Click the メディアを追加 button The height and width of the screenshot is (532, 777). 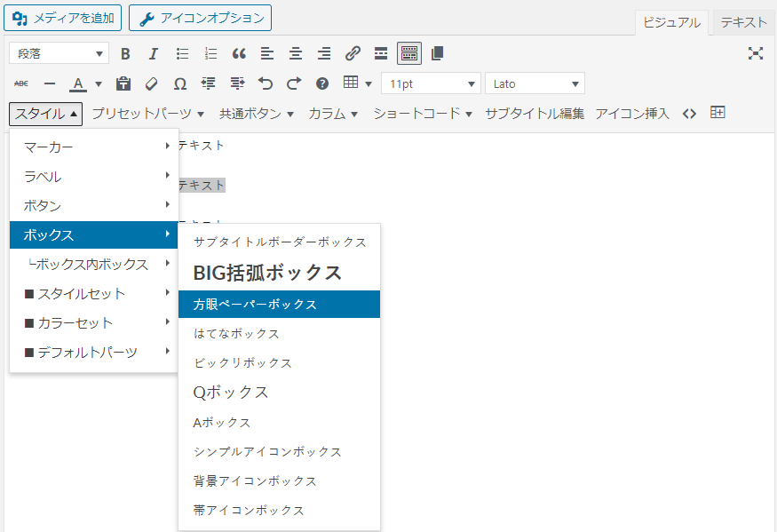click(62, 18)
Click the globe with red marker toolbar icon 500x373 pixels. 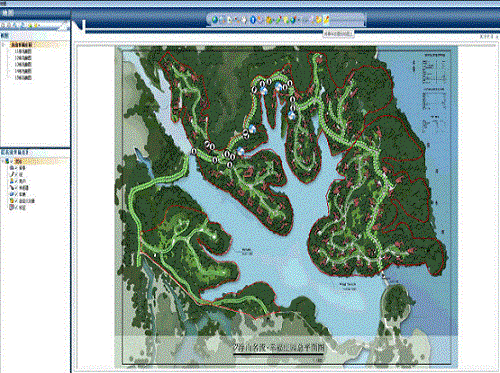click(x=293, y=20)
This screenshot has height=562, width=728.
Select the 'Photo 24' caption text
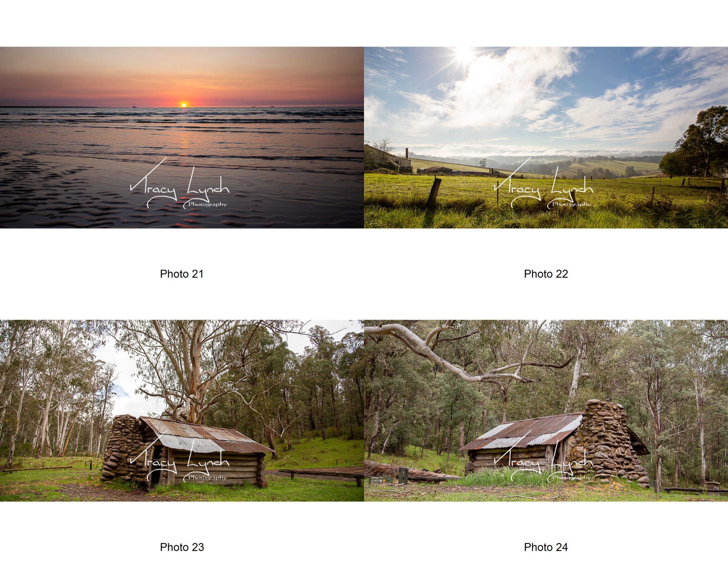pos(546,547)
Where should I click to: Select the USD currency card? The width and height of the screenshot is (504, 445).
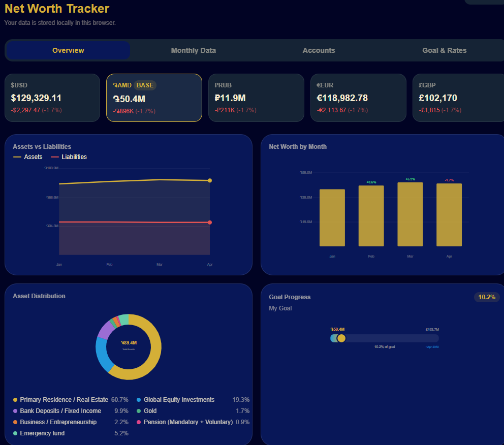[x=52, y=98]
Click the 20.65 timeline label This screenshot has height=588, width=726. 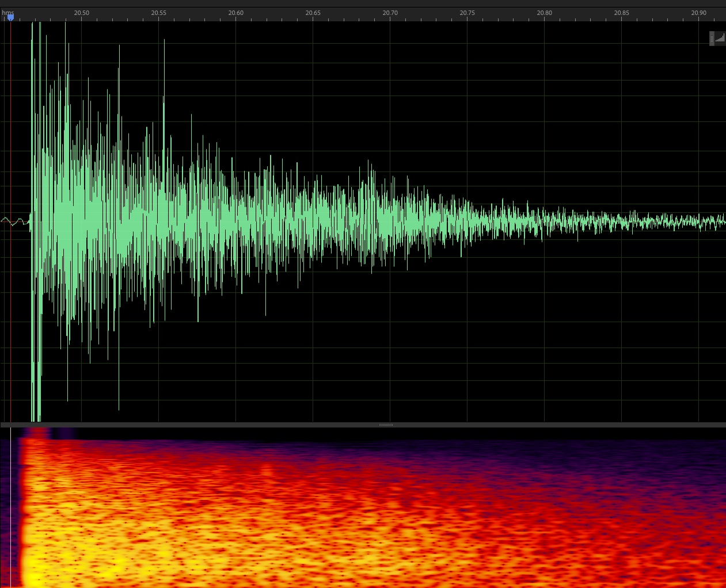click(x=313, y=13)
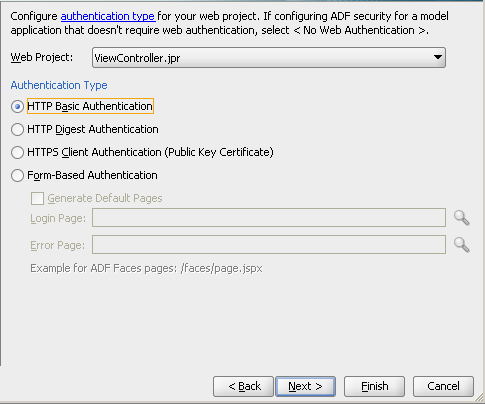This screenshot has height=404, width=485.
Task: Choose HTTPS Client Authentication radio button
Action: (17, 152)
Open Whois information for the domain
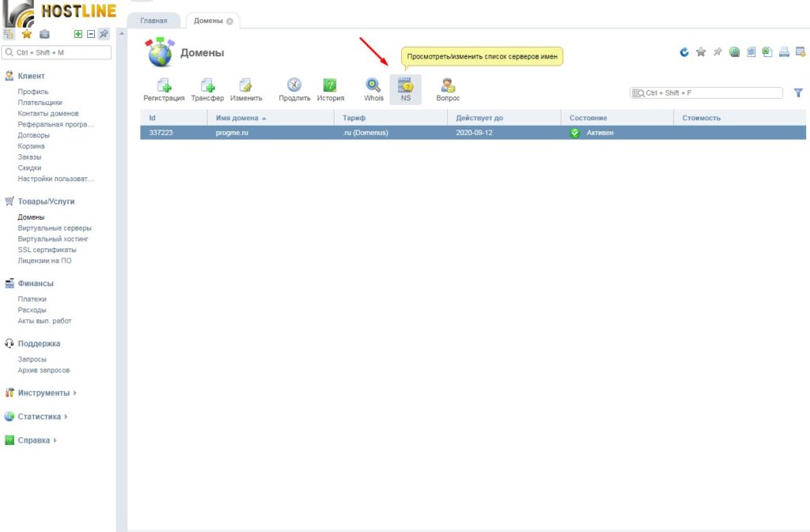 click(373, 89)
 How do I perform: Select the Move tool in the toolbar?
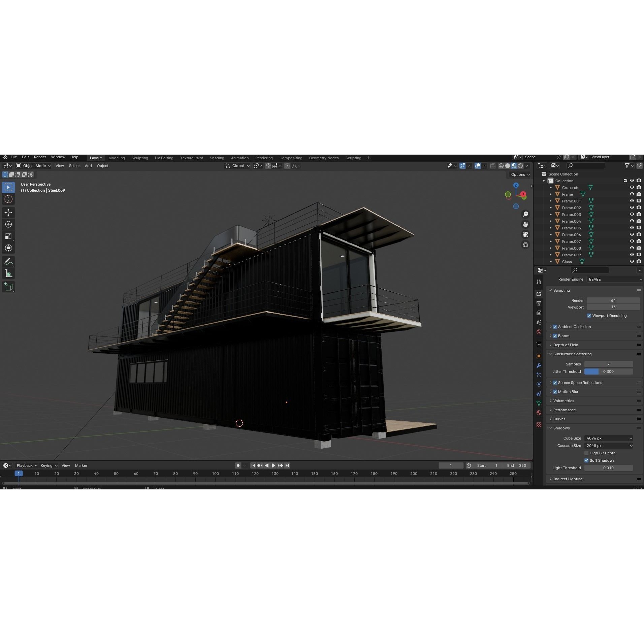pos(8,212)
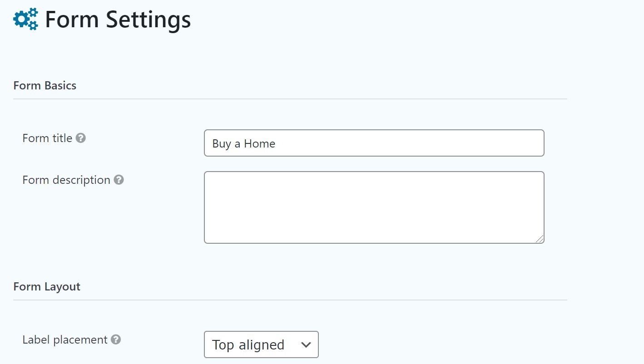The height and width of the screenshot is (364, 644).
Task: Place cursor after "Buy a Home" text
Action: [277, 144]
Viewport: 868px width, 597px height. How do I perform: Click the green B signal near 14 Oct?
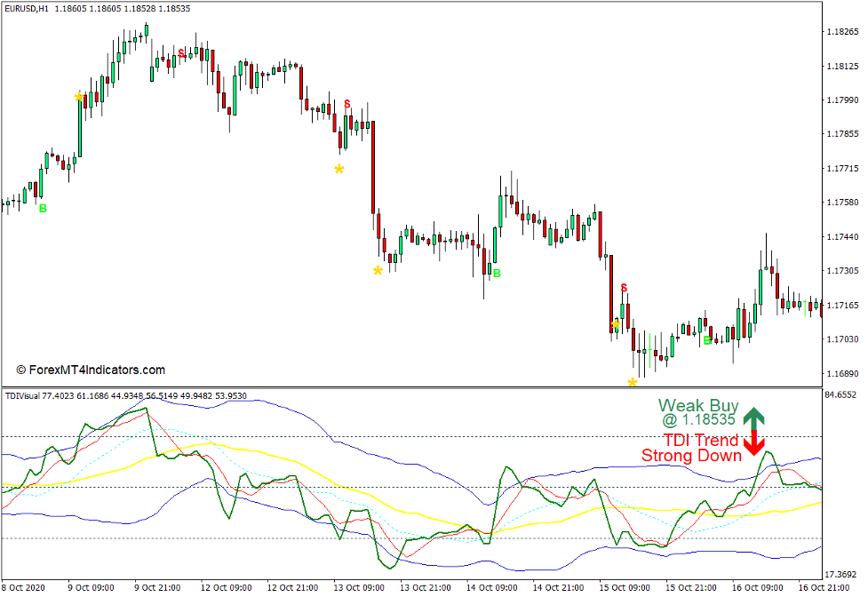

::::

== WRITTEN EXERCISE ==
Revise the listing from the line with "This screenshot has height=562, width=728." to the line with "[x=52, y=98]", swapping "currency card" for "currency tile" and leaving everything else unchanged. Omit the pictures from your answer.

== RESULT OF THE TASK ==
This screenshot has height=562, width=728.
Select the 'Photo 24' caption text
pos(546,547)
Where should I click to: Select the USD currency tile? The width and height of the screenshot is (504, 445).
[x=52, y=98]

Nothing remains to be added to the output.